AWS Step Functions · AI agents · API key security
AWS Step Functions AI agent API key: scoping vendor calls in state machine workflows
AWS Step Functions is a fully managed serverless orchestration service that executes state machines — Task, Choice, Wait, Map, and Parallel states — with built-in error handling, retry logic, and visual workflow monitoring. AI agent teams on AWS adopt Step Functions because it provides durable execution, audit trails in CloudWatch, and parallel fan-out without managing queues or workers. When Map states dispatch Lambda functions that call Stripe, Twilio, or Resend, Step Functions' reliability features become vendor spend amplifiers: MaxConcurrency: 0 dispatches all iterations simultaneously with no dollar cap, Retry rules re-execute failed states that may have already reached Stripe (duplicate charge risk without stable idempotency keys derived from the execution ARN), and there is no per-execution spend limit built into the Step Functions runtime. This page covers the vault-key pattern that bounds vendor spend per Step Functions execution.
TL;DR
Add an IssueVaultKey Lambda task as the first state in your Step Functions definition. It calls the Keybrake API to issue a scoped vault key and writes the result to the execution's state data under $.vault. Downstream states receive vault_key via InputPath or explicit field mapping — for Map state iterations, pass "vault_key.$": "$.vault.vault_key" in ItemSelector so every Lambda invocation receives the same vault key. All concurrent iterations share one cap that accumulates atomically. Revoking a runaway execution is a single DELETE /vault/keys/{key_id} call — no StopExecution API call, no Secrets Manager rotation, no redeployment.

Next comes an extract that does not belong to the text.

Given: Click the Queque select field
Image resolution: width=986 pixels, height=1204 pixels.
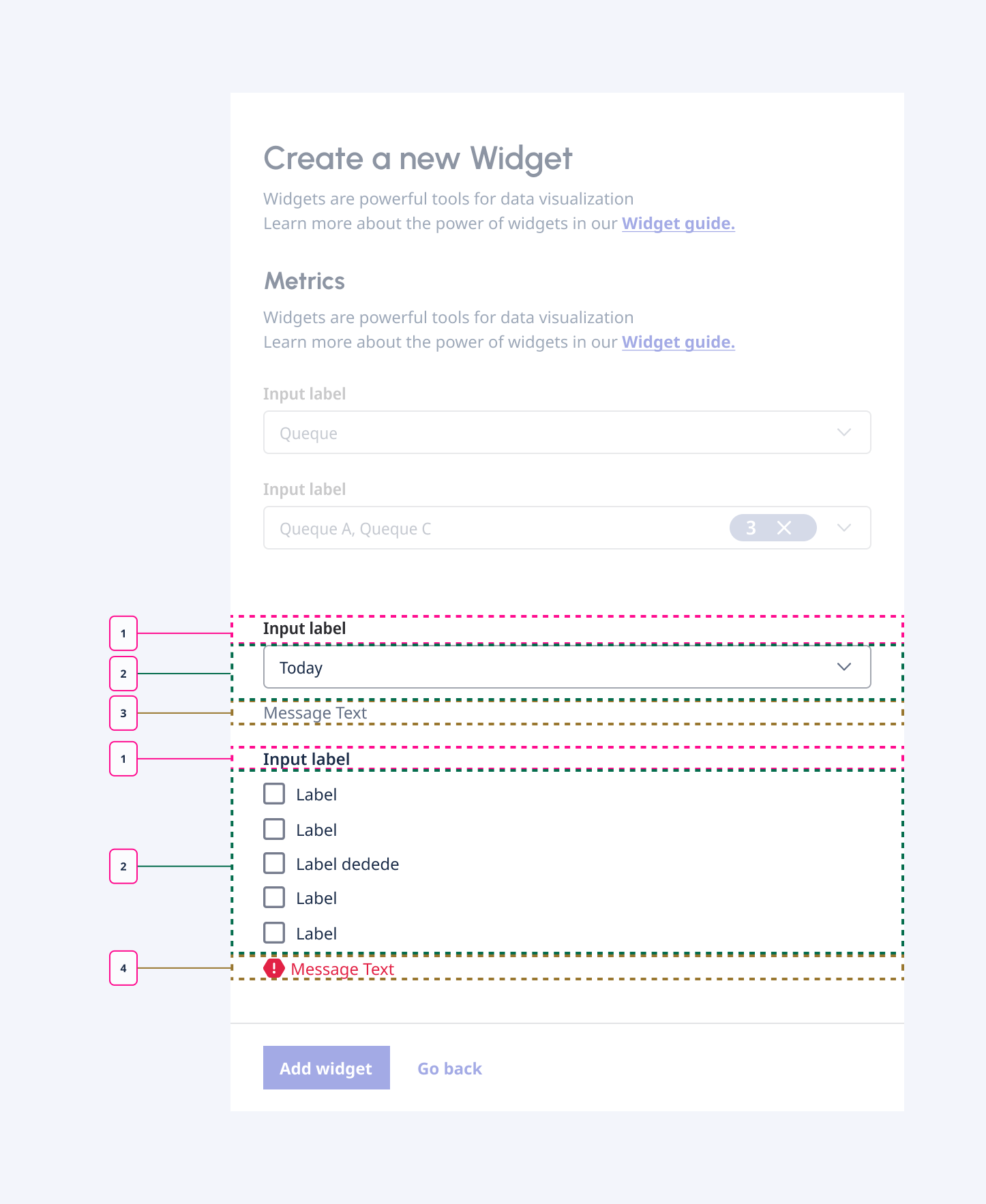Looking at the screenshot, I should tap(546, 432).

How Step Functions AI agent workflows call vendor APIs
A typical agent billing workflow uses a Map state to invoke a charge Lambda in parallel for each customer:
{
"Comment": "Agent billing workflow",
"StartAt": "FetchCustomers",
"States": {
"FetchCustomers": {
"Type": "Task",
"Resource": "arn:aws:lambda:us-east-1:123456789:function:fetch-customers",
"Next": "ChargeCustomers"
},
"ChargeCustomers": {
"Type": "Map",
"ItemsPath": "$.customers",
"MaxConcurrency": 0,
"Iterator": {
"StartAt": "ChargeOne",
"States": {
"ChargeOne": {
"Type": "Task",
"Resource": "arn:aws:lambda:us-east-1:123456789:function:charge-customer",
"Retry": [{
"ErrorEquals": ["Lambda.ServiceException", "States.TaskFailed"],
"IntervalSeconds": 30,
"MaxAttempts": 3
}],
"End": true
}
}
},
"End": true
}
}
}
This pattern has two compounding risks. First, MaxConcurrency: 0 means Step Functions dispatches all customer records as simultaneous Lambda invocations — 3,000 customers equals 3,000 concurrent Lambda executions each calling Stripe with the same STRIPE_SECRET_KEY from the function's environment variables. There is no dollar-spend stop condition at the Map level; the Map state runs all iterations to completion. Second, the Retry rule re-executes the ChargeOne task on failure. If Stripe returned a 500 after partially applying a charge, the retry re-calls Stripe without an idempotency key, potentially creating a duplicate charge. The execution ARN is available in the Context Object as $$.Execution.Id, but Step Functions doesn't automatically pass it to Lambda invocations — teams that don't explicitly wire it through create retry-unsafe code.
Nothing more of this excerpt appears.